Zimbabwe : au festin de ses 92 ans, Mugabe dénonce les divisions de son parti
Le président zimbabwéen Robert Mugabe a accusé samedi des ingérences étrangères d’être à l’origine des luttes intestines et de succession qui divisent son parti, à l’occasion d’un grand festin pour célébrer le 92e anniversaire du doyen des chefs d’Etat en exercice.
« Les divisions n’ont aucune place dans notre parti, » a déclaré M. Mugabe devant un parterre de milliers d’invités, dont les cadres du parti, des ministres, des diplomates étrangers et des représentants des partis au pouvoir d’Angola, du Botswana, d’Afrique du Sud, de Namibie et de Tanzanie.
« Les Britanniques et les Américains, par leurs ruses, comme toujours, ont utilisé ces occasions pour offrir de grosses sommes d’argent à des individus du parti et de l’extérieur du parti, provoquant des divisions, » a-t-il affirmé lors de la fête qui se tient à Masvingo (sud).
Le président a lâché dans les airs 92 ballons devant ses invités.

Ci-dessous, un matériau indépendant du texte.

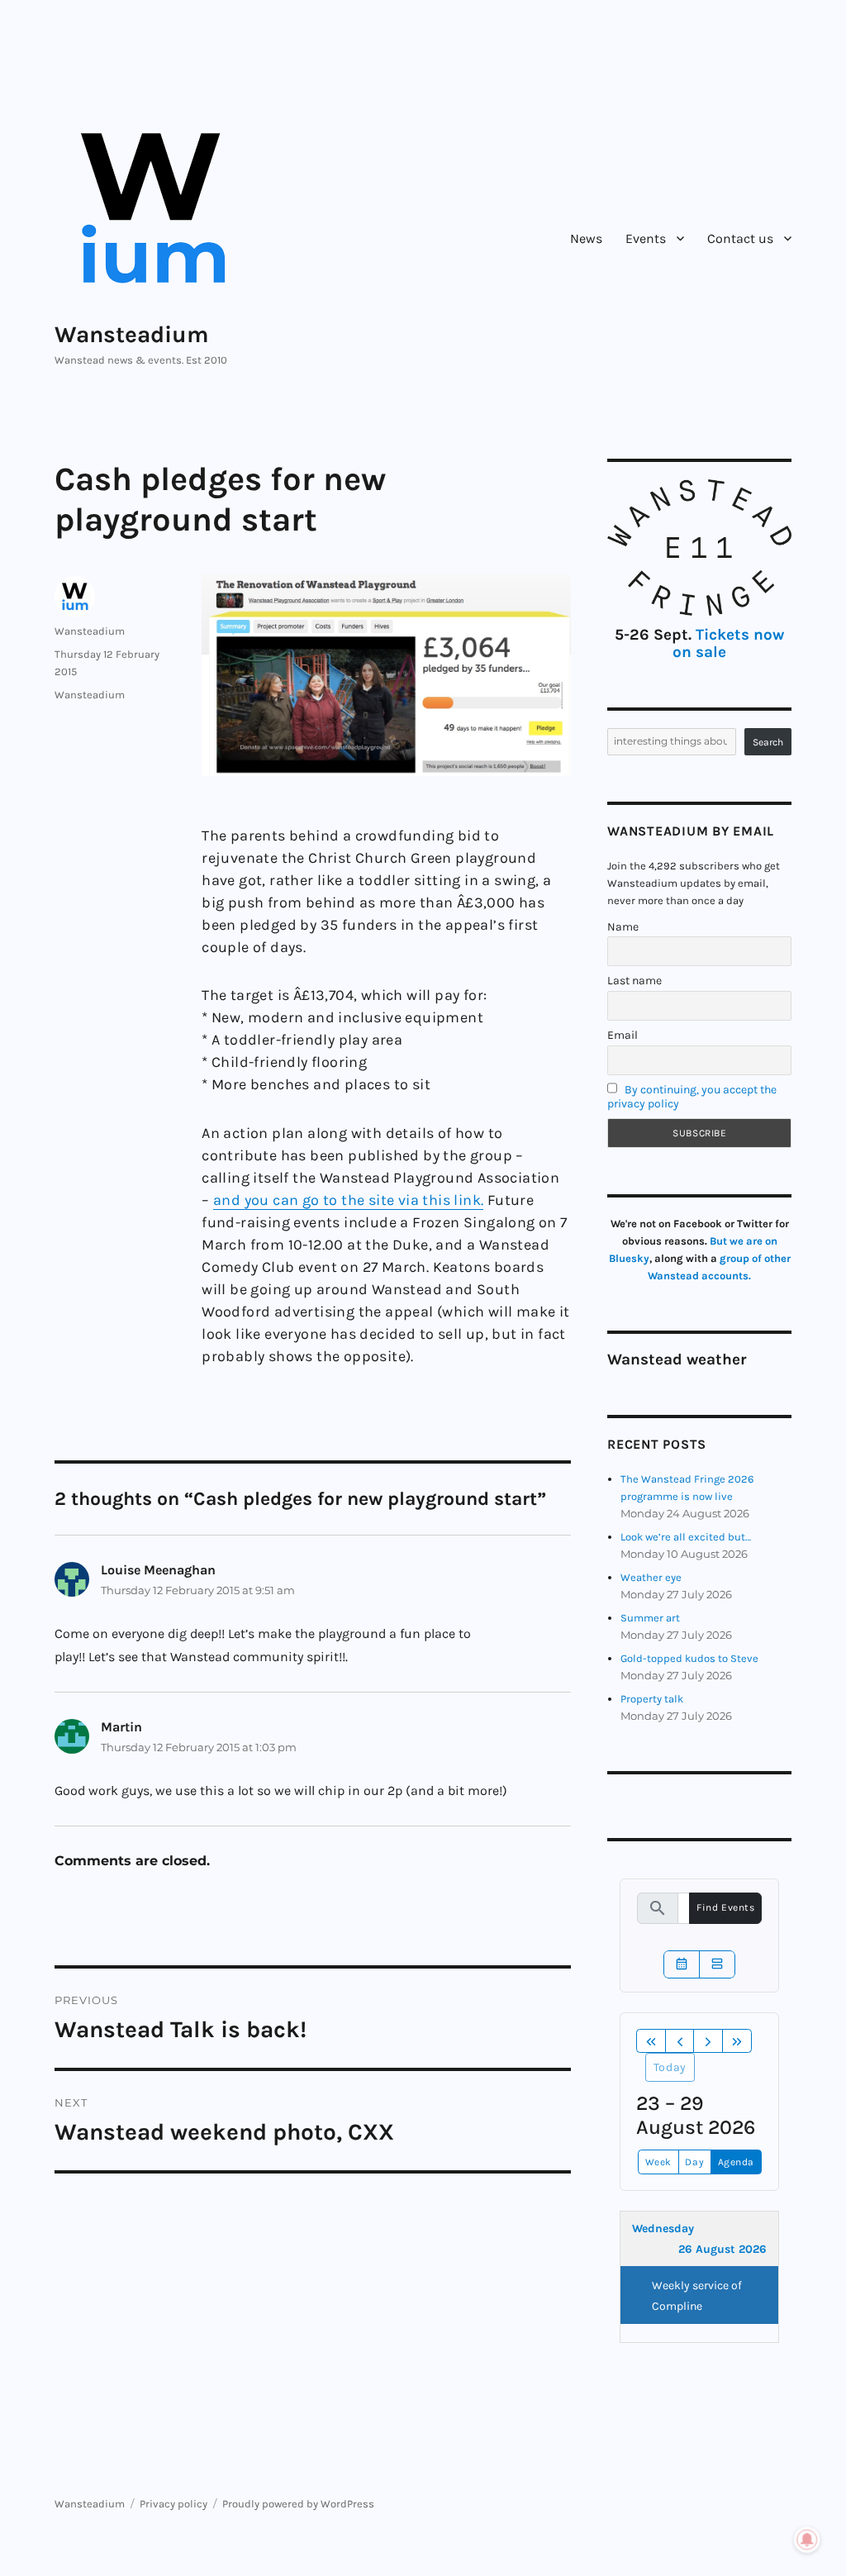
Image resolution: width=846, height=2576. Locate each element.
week (658, 2162)
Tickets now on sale (728, 643)
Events (645, 238)
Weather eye (651, 1577)
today (670, 2067)
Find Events (725, 1907)
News (586, 238)
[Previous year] (651, 2041)
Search (768, 742)
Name (623, 927)
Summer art (650, 1618)
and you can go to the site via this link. (348, 1200)
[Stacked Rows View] (717, 1964)
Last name (634, 981)
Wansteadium (132, 334)
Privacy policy (173, 2503)
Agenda (736, 2162)
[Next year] (737, 2041)
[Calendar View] (681, 1964)
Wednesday (663, 2228)
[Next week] (708, 2041)
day (694, 2162)
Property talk (651, 1699)
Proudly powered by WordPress (298, 2503)
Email (622, 1035)
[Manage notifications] (807, 2539)
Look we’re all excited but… (685, 1537)
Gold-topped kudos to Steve (689, 1658)
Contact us (740, 238)
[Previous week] (680, 2041)
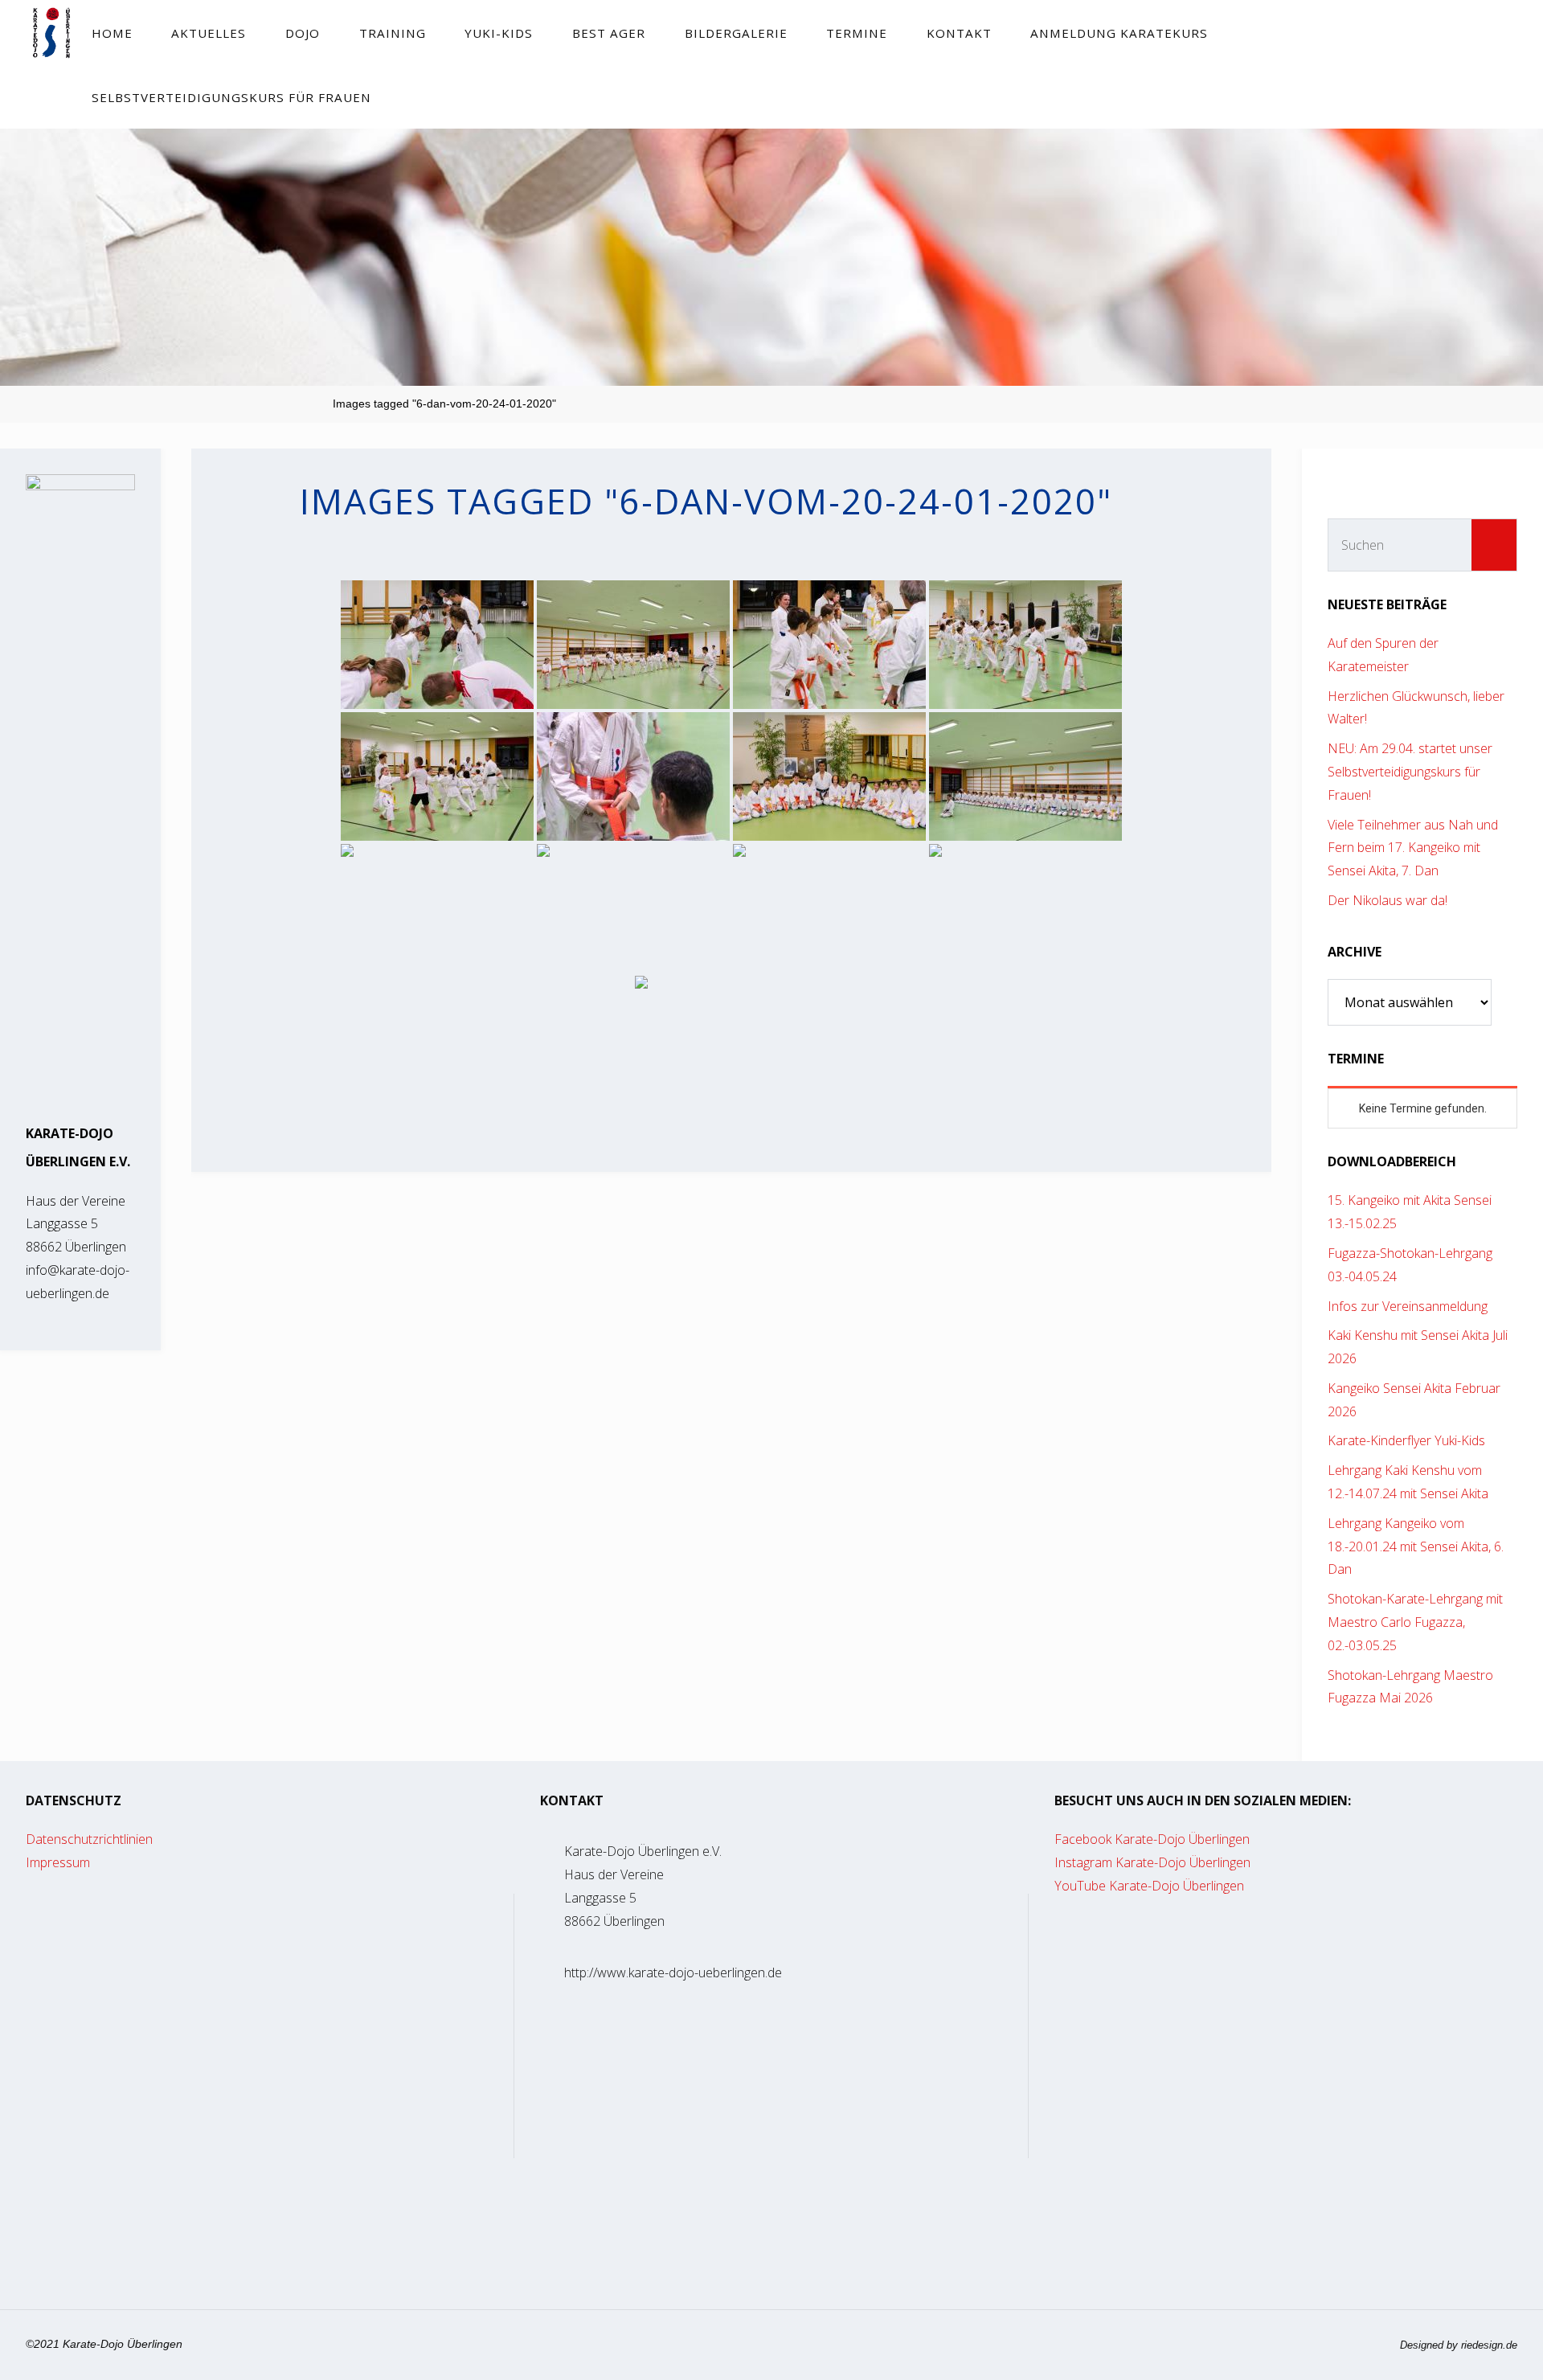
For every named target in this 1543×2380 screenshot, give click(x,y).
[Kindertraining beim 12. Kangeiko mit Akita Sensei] (437, 644)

Les organisateurs avaient annoncé attendre 50.000 partisans de la Zanu-PF, le parti au pouvoir.
Des gâteaux imposants étaient exposés, dont l’un en forme d’Afrique et l’un de 92 kilos répliquant le lieu des festivités: le monument national du Grand Zimbabwe, un ensemble de ruines du XIIIe siècle, classé au patrimoine mondial de l’Unesco.
Mais les réjouissances n’ont pas réussi à camoufler les querelles qui divisent depuis un an le parti au pouvoir au sujet de la succession du président – au pouvoir depuis 36 ans -, qui n’a toujours pas nommé de successeur malgré son grand âge et des rumeurs sur son état de santé.
Le 21 février, jour de son anniversaire, les médias nationaux ont couvert de compliments celui qui dirige d’une main de fer le Zimbabwe depuis l’indépendance du pays en 1980 et qui assure pouvoir gouverner jusqu’à 100 ans.
Le vice-président Emmerson Mnangagwa est considéré comme le favori pour succéder à Mugabe, mais il a récemment été critiqué par la femme du président Grace, avec laquelle la rivalité est croissante.
– ‘Des emplois, pas une fiesta’ –
Du bétail et du gibier devaient être abattus pour un évènement dont le coût total est estimé à 800.000 dollars par la presse locale, alors qu’un quart de la population est en état d’insécurité alimentaire et que le gouvernement a déclaré l’état de catastrophe naturelle dans plusieurs régions en raison de la sécheresse.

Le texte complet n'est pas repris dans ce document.